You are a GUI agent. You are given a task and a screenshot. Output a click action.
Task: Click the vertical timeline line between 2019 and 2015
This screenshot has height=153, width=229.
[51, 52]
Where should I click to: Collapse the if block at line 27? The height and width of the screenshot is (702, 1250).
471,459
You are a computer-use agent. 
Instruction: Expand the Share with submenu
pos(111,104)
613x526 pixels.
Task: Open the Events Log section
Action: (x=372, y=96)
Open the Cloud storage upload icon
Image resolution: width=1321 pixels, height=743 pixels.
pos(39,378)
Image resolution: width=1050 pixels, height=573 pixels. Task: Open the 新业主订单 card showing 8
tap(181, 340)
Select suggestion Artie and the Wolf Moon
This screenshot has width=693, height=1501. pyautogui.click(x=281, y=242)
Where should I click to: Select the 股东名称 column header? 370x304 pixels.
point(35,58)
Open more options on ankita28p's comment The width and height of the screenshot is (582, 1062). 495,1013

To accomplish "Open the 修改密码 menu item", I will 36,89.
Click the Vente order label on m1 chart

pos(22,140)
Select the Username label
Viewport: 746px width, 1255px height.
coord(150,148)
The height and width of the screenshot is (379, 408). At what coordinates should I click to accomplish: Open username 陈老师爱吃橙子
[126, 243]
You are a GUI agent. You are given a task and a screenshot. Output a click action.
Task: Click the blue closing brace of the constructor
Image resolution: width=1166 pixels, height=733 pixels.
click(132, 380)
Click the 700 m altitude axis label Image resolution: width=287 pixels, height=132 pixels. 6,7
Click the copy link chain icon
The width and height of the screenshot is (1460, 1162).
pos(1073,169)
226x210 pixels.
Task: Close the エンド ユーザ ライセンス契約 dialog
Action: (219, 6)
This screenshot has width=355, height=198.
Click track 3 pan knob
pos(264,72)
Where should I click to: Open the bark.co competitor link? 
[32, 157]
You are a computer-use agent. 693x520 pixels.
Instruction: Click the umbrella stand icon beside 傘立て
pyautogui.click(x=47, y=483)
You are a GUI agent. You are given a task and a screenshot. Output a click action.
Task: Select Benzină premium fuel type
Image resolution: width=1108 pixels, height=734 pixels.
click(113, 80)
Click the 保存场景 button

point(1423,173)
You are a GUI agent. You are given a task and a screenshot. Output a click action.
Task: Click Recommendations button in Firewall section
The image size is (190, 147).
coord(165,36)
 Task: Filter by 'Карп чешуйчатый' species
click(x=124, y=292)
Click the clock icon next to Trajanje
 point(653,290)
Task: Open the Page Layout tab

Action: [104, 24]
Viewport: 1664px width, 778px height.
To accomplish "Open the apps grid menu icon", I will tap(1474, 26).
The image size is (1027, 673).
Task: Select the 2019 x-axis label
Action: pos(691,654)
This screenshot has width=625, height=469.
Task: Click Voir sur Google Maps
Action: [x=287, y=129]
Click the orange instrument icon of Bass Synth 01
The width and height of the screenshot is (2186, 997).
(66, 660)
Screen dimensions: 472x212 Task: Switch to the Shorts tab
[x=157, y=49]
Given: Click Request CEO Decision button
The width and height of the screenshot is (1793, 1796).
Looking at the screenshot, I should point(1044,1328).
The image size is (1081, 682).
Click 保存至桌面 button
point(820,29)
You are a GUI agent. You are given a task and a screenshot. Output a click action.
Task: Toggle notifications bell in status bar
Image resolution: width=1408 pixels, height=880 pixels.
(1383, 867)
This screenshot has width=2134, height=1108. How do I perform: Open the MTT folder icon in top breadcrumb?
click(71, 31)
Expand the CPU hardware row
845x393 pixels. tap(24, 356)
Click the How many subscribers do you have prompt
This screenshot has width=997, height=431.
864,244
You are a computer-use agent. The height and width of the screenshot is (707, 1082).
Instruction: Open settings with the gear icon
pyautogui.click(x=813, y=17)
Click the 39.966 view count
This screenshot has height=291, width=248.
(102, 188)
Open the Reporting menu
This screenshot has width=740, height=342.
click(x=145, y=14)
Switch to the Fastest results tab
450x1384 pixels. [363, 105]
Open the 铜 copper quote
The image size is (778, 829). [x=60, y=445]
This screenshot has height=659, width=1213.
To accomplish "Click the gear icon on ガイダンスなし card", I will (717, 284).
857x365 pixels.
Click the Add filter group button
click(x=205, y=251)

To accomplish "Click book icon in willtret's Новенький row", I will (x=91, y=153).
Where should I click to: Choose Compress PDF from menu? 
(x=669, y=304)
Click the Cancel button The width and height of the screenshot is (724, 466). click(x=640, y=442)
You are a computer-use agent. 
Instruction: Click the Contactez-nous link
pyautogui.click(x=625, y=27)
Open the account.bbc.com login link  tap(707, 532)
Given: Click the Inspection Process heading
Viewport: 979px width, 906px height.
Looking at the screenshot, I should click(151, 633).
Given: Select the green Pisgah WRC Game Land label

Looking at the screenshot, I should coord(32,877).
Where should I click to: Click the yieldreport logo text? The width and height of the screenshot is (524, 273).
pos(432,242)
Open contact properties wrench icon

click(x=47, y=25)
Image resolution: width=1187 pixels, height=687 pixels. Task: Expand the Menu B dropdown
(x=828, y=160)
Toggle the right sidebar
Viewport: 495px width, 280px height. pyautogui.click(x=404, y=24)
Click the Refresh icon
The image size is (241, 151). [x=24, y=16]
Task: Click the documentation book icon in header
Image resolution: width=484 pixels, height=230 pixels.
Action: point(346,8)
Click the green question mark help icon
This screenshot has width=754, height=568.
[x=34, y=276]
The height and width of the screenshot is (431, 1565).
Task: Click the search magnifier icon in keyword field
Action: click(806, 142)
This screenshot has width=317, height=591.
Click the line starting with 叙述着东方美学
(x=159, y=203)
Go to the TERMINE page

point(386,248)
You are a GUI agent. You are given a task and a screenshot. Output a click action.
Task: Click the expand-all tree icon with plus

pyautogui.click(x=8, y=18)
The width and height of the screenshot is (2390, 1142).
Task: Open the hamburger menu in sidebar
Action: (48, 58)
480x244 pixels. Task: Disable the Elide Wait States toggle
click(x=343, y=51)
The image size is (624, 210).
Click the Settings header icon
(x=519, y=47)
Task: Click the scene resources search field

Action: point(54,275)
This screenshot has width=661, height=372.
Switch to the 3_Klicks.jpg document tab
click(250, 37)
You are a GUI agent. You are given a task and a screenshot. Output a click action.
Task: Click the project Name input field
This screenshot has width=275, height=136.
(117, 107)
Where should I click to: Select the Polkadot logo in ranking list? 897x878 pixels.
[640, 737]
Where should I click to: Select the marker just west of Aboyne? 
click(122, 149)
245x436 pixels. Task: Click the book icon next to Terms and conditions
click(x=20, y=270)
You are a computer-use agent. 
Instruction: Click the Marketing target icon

......

* **WHAT YOU WILL DO**
Copy out all of the entries above, swapping each occurrence of "GUI agent" for "interface assistant" and keeping everything else the same.

* **RESPONSE TO THE TASK**
You are a interface assistant. You are given a task and a screenshot. Output a click action.
Task: Click the vertical timeline line between 2019 and 2015
This screenshot has height=153, width=229.
[51, 52]
Where should I click to: Collapse the if block at line 27? The height and width of the screenshot is (702, 1250).
471,459
You are a computer-use agent. 
Instruction: Expand the Share with submenu
pos(111,104)
613x526 pixels.
Task: Open the Events Log section
Action: (x=372, y=96)
Open the Cloud storage upload icon
Image resolution: width=1321 pixels, height=743 pixels.
pos(39,378)
Image resolution: width=1050 pixels, height=573 pixels. Task: Open the 新业主订单 card showing 8
tap(181, 340)
Select suggestion Artie and the Wolf Moon
This screenshot has width=693, height=1501. pyautogui.click(x=281, y=242)
Where should I click to: Select the 股东名称 column header? 370x304 pixels.
point(35,58)
Open more options on ankita28p's comment The width and height of the screenshot is (582, 1062). 495,1013

To accomplish "Open the 修改密码 menu item", I will 36,89.
Click the Vente order label on m1 chart

pos(22,140)
Select the Username label
Viewport: 746px width, 1255px height.
coord(150,148)
The height and width of the screenshot is (379, 408). At what coordinates should I click to accomplish: Open username 陈老师爱吃橙子
[126, 243]
You are a interface assistant. You are given a task and a screenshot. Output a click action.
Task: Click the blue closing brace of the constructor
Image resolution: width=1166 pixels, height=733 pixels.
click(132, 380)
Click the 700 m altitude axis label Image resolution: width=287 pixels, height=132 pixels. 6,7
Click the copy link chain icon
The width and height of the screenshot is (1460, 1162).
pos(1073,169)
226x210 pixels.
Task: Close the エンド ユーザ ライセンス契約 dialog
Action: (219, 6)
This screenshot has width=355, height=198.
Click track 3 pan knob
pos(264,72)
Where should I click to: Open the bark.co competitor link? 
[32, 157]
You are a computer-use agent. 693x520 pixels.
Instruction: Click the umbrella stand icon beside 傘立て
pyautogui.click(x=47, y=483)
You are a interface assistant. You are given a task and a screenshot. Output a click action.
Task: Select Benzină premium fuel type
Image resolution: width=1108 pixels, height=734 pixels.
click(113, 80)
Click the 保存场景 button

point(1423,173)
You are a interface assistant. You are given a task and a screenshot. Output a click action.
Task: Click Recommendations button in Firewall section
The image size is (190, 147).
coord(165,36)
 Task: Filter by 'Карп чешуйчатый' species
click(x=124, y=292)
Click the clock icon next to Trajanje
 point(653,290)
Task: Open the Page Layout tab

Action: [104, 24]
Viewport: 1664px width, 778px height.
To accomplish "Open the apps grid menu icon", I will tap(1474, 26).
The image size is (1027, 673).
Task: Select the 2019 x-axis label
Action: pos(691,654)
This screenshot has width=625, height=469.
Task: Click Voir sur Google Maps
Action: [x=287, y=129]
Click the orange instrument icon of Bass Synth 01
The width and height of the screenshot is (2186, 997).
(66, 660)
Screen dimensions: 472x212 Task: Switch to the Shorts tab
[x=157, y=49]
Given: Click Request CEO Decision button
The width and height of the screenshot is (1793, 1796).
Looking at the screenshot, I should point(1044,1328).
The image size is (1081, 682).
Click 保存至桌面 button
point(820,29)
You are a interface assistant. You are given a task and a screenshot. Output a click action.
Task: Toggle notifications bell in status bar
Image resolution: width=1408 pixels, height=880 pixels.
(1383, 867)
This screenshot has width=2134, height=1108. How do I perform: Open the MTT folder icon in top breadcrumb?
click(71, 31)
Expand the CPU hardware row
845x393 pixels. tap(24, 356)
Click the How many subscribers do you have prompt
This screenshot has width=997, height=431.
864,244
You are a computer-use agent. The height and width of the screenshot is (707, 1082).
Instruction: Open settings with the gear icon
pyautogui.click(x=813, y=17)
Click the 39.966 view count
This screenshot has height=291, width=248.
(102, 188)
Open the Reporting menu
This screenshot has width=740, height=342.
click(x=145, y=14)
Switch to the Fastest results tab
450x1384 pixels. [363, 105]
Open the 铜 copper quote
The image size is (778, 829). [x=60, y=445]
This screenshot has height=659, width=1213.
To accomplish "Click the gear icon on ガイダンスなし card", I will (717, 284).
857x365 pixels.
Click the Add filter group button
click(x=205, y=251)

To accomplish "Click book icon in willtret's Новенький row", I will (x=91, y=153).
Where should I click to: Choose Compress PDF from menu? 
(x=669, y=304)
Click the Cancel button The width and height of the screenshot is (724, 466). click(x=640, y=442)
You are a computer-use agent. 
Instruction: Click the Contactez-nous link
pyautogui.click(x=625, y=27)
Open the account.bbc.com login link  tap(707, 532)
Given: Click the Inspection Process heading
Viewport: 979px width, 906px height.
Looking at the screenshot, I should click(151, 633).
Given: Select the green Pisgah WRC Game Land label

Looking at the screenshot, I should coord(32,877).
Where should I click to: Click the yieldreport logo text? The width and height of the screenshot is (524, 273).
pos(432,242)
Open contact properties wrench icon

click(x=47, y=25)
Image resolution: width=1187 pixels, height=687 pixels. Task: Expand the Menu B dropdown
(x=828, y=160)
Toggle the right sidebar
Viewport: 495px width, 280px height. pyautogui.click(x=404, y=24)
Click the Refresh icon
The image size is (241, 151). [x=24, y=16]
Task: Click the documentation book icon in header
Image resolution: width=484 pixels, height=230 pixels.
Action: point(346,8)
Click the green question mark help icon
This screenshot has width=754, height=568.
[x=34, y=276]
The height and width of the screenshot is (431, 1565).
Task: Click the search magnifier icon in keyword field
Action: click(806, 142)
This screenshot has width=317, height=591.
Click the line starting with 叙述着东方美学
(x=159, y=203)
Go to the TERMINE page

point(386,248)
You are a interface assistant. You are given a task and a screenshot. Output a click action.
Task: Click the expand-all tree icon with plus

pyautogui.click(x=8, y=18)
The width and height of the screenshot is (2390, 1142).
Task: Open the hamburger menu in sidebar
Action: (48, 58)
480x244 pixels. Task: Disable the Elide Wait States toggle
click(x=343, y=51)
The image size is (624, 210).
Click the Settings header icon
(x=519, y=47)
Task: Click the scene resources search field

Action: point(54,275)
This screenshot has width=661, height=372.
Switch to the 3_Klicks.jpg document tab
click(250, 37)
You are a interface assistant. You are given a task and a screenshot. Output a click action.
Task: Click the project Name input field
This screenshot has width=275, height=136.
(117, 107)
Where should I click to: Select the Polkadot logo in ranking list? 897x878 pixels.
[640, 737]
Where should I click to: Select the marker just west of Aboyne? 
click(122, 149)
245x436 pixels. Task: Click the book icon next to Terms and conditions
click(x=20, y=270)
You are a computer-use agent. 
Instruction: Click the Marketing target icon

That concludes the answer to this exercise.